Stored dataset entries

— begin —

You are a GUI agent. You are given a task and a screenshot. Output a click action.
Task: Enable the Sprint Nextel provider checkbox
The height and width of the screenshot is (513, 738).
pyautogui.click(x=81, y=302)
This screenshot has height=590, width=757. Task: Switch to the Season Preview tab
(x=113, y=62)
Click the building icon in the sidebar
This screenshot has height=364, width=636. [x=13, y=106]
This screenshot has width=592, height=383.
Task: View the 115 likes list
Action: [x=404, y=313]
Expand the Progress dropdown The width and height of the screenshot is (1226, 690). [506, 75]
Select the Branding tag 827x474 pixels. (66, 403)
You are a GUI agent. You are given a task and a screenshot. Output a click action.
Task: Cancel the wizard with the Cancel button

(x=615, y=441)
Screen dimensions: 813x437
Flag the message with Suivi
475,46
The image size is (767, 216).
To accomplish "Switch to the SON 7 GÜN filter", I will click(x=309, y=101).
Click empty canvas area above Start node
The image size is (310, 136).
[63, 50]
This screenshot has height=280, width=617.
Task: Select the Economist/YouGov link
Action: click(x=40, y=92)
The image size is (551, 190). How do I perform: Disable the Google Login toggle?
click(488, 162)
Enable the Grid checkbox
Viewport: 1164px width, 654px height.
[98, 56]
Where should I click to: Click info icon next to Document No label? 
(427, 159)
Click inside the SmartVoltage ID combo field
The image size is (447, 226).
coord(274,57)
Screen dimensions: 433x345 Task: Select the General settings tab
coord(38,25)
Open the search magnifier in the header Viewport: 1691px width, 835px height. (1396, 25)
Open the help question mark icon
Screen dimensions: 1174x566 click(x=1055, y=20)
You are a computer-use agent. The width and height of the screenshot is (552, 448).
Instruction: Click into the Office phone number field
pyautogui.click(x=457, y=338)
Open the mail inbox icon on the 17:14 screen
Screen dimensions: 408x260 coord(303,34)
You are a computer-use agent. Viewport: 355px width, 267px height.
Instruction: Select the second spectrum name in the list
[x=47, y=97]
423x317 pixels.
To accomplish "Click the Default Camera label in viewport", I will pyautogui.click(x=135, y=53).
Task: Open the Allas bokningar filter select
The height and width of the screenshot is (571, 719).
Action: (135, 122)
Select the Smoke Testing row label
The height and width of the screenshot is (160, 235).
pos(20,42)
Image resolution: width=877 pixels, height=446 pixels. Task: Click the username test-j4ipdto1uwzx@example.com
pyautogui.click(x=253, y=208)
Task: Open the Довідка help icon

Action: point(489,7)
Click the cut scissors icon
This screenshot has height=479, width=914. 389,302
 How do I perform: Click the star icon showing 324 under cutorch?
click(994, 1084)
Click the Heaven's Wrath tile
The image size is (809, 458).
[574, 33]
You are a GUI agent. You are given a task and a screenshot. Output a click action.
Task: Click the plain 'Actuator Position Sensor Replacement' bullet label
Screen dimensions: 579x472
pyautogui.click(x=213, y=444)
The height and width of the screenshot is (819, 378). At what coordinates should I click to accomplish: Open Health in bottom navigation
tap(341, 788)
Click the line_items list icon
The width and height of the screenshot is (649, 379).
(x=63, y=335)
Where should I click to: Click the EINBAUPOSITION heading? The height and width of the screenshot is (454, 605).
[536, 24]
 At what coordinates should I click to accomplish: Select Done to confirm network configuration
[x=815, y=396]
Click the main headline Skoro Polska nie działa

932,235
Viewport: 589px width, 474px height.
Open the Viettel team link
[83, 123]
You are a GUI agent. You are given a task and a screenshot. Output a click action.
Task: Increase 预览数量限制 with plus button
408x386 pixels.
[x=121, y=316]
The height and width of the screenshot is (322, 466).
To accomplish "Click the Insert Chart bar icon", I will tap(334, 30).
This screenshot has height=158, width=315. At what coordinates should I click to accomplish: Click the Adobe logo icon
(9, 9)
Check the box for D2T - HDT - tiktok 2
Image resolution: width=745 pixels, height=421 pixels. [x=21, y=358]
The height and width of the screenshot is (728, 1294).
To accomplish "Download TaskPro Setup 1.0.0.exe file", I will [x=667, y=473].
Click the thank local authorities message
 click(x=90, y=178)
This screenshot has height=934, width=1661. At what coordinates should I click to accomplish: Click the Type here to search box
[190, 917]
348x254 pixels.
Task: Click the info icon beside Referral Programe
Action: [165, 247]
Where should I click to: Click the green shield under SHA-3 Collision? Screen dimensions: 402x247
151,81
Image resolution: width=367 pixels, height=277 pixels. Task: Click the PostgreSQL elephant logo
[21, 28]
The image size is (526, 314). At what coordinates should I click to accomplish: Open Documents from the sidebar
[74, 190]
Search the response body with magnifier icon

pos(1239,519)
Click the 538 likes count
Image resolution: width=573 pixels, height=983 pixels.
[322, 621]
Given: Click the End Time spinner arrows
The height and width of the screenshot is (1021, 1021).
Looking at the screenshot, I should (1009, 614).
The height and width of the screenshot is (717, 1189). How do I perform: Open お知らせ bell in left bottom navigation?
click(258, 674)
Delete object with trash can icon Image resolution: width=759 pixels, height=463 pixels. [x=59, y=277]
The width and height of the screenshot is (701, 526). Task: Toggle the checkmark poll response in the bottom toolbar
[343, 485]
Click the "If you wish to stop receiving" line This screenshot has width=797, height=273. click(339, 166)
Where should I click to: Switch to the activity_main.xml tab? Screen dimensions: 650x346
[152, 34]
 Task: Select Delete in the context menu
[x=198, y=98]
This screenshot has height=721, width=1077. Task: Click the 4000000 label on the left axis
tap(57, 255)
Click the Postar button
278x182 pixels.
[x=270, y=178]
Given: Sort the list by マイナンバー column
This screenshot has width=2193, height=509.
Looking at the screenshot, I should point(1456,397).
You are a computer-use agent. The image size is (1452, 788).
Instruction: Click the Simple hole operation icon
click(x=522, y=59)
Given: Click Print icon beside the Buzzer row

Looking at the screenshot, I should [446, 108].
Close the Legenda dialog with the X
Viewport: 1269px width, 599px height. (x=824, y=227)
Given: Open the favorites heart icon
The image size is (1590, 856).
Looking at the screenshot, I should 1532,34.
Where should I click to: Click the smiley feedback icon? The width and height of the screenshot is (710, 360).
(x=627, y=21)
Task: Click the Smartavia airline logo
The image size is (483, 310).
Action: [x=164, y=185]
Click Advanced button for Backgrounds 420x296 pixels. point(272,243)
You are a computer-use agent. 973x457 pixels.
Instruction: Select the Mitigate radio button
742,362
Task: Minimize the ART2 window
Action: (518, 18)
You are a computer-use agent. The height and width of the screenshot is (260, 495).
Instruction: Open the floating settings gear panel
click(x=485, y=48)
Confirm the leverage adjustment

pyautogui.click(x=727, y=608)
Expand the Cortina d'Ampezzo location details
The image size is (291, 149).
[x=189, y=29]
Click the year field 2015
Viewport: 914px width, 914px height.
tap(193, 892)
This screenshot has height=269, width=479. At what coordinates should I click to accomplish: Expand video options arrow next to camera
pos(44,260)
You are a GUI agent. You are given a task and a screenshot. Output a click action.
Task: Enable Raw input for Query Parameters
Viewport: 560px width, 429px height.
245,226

— end —

GIVEN TASK =>
Pull out each line of the entries above that contains the string "help".

THE RESULT =>
Open the help question mark icon
Task: Open the Довідка help icon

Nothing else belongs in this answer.